Le 15 octobre, au coucher du soleil, la flottille jeta l’ancre près de la pointe ouest d’une seconde île, qui fut nommée Conception, et qu’une distance de cinq lieues seulement séparait de San-Salvador. Le lendemain, l’Amiral accosta ce rivage avec des embarcations armées et préparées contre toute surprise. Les naturels, appartenant à la même race que ceux de San-Salvador, firent très-bon accueil aux Espagnols. Mais un vent du sud-est s’étant levé, Colomb rallia la flottille, et s’avançant encore de neuf lieues dans l’ouest, il découvrit une troisième île, à laquelle il donna le nom de Fernandina. C’est actuellement la Grande-Exuma.
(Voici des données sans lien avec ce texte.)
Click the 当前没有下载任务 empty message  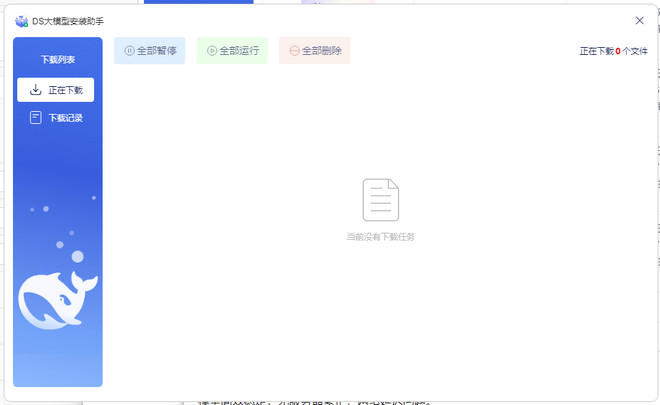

Toute la nuit on resta en panne, et le lendemain, 17 octobre, de grandes pirogues vinrent entourer les caravelles. Les rapports avec les naturels étaient excellents. Les sauvages échangeaient paisiblement des fruits et de petites pelotes de coton pour des perles de verre, des tambours de basque, des aiguilles qui les séduisaient beaucoup, et de la mélasse dont ils se montraient très-friands. Ces indigènes de Fernandina, plus vêtus que leurs voisins de San-Salvador, étaient aussi plus civilisés ; ils habitaient des maisons faites en forme de pavillons et pourvues de hautes cheminées ; ces cases étaient fort propres à l’intérieur et très-bien entretenues.